QuickSort

Type: Divide and Conquer algorithm (Divide et Impera)
Created by: Sir Charles Antony Richard Hoare in 1962
Complexity:

  • a worst-case running time \displaystyle O(n^2)
  • an expected running time \displaystyle O({n}log{n})

Stability: not stable

Basic principle

Algorithm picks an element called pivot and rearranges the given array around the chosen pivot. Every manipulation is done within one array without creating any additional helping arrays.

Divide

The “Divide” part of the algorithm is achieved by a function called partition. Partition is a process of rearranging the initial array into two subarrays using the following logic:

  • each element in the first subarray must be less than or equal to the pivot
  • each element in the second subarray must be greater than the pivot

Return value is an index of the pivot in the entire array between the two subarrays.

Conquer

The “Conquer” part of the algorithm: sort the subarrays by a recursive calling of the quicksort.

Example

Let’s say that we choose the last element of the array and its subbarrays as pivot (yellow color). By partitioning we can find the right place of the pivot in the array.

1.In the 1 iteration we have:

  • 4 is pivot
  • 2, 1, 3 are less than the pivot
  • 7, 8, 5, 6 are greater than the pivot
  • after defining which values are greater than 4 and which are less we have to place the pivot on the right place in the array. The index of the value 4 after partitioning will be index[3].

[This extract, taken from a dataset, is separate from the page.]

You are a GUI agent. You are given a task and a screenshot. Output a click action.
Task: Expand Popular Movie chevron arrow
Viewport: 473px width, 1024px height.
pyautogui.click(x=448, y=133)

2.Call the quicksort on the subbarrays.

Methods to choose a pivot

  • first element – always pick up the first element as pivot
  • last element – always pick up the last element as pivot
  • median element – always pick up a median element as pivot
  • random sampling – select a randomly chosen element from the subarray as pivot

Complexity

  • a worst-case running time \displaystyle O(n^2)
  • an expected running time \displaystyle O({n}log{n})

Efficiency of the quicksort depends on the choosing of the pivot.

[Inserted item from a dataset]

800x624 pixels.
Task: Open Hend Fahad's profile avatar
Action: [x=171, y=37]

Imagine, we have an already sorted array in the descending order and we choose the right element as pivot.

100   97  76  55  43  28  12

All elements are less than the pivot and there are no elements greater than the pivot. After calling the quicksort in the first iteration we will get:

97  76  55  43  28  12  100  

The same will happen with all subbarrays.

97  76  55  43  28  12  100

76  55  43  28  12  97 100

In the above described case the array will be splitted n times and elements will be swapped n times which leads to the complexity of a worst-case running time \displaystyle O(n^2).

To make the above example better complexity, a pivot from the middle of the array should have been chosen. If a pivot is chosen ideally then after each recursive calling of the quicksort, an array will be splitted by \displaystyle O(log{n}) number of callings. Within each such recursive calling n elements will be swapped. That gives \displaystyle O({n}log{n}) complexity.

If we choose an improper pivot then an array will not be splitted and the problem will not be devided on subproblems. In this case we will just put pivot on its right place. For each calling of the quicksort we will need n operations to put pivot on its right place. That leads to \displaystyle O(n^2) complexity.

Implementation

Recursive on Python:

 
def quicksort(array, left, right):
    if (left < right):
        index = partition(array, left, right)
        quicksort(array, left, index - 1)
        quicksort(array, index + 1, right)


def partition(array, left, right):
    pivot = array[right]
    boundary = left - 1
    for j in range(left, right):
        if array[j] <= pivot:
            boundary += 1
            swap(array, boundary, j)
    swap(array, boundary + 1, right)
    return boundary + 1


def swap(array, i, j):
    array[i], array[j] = array[j], array[i]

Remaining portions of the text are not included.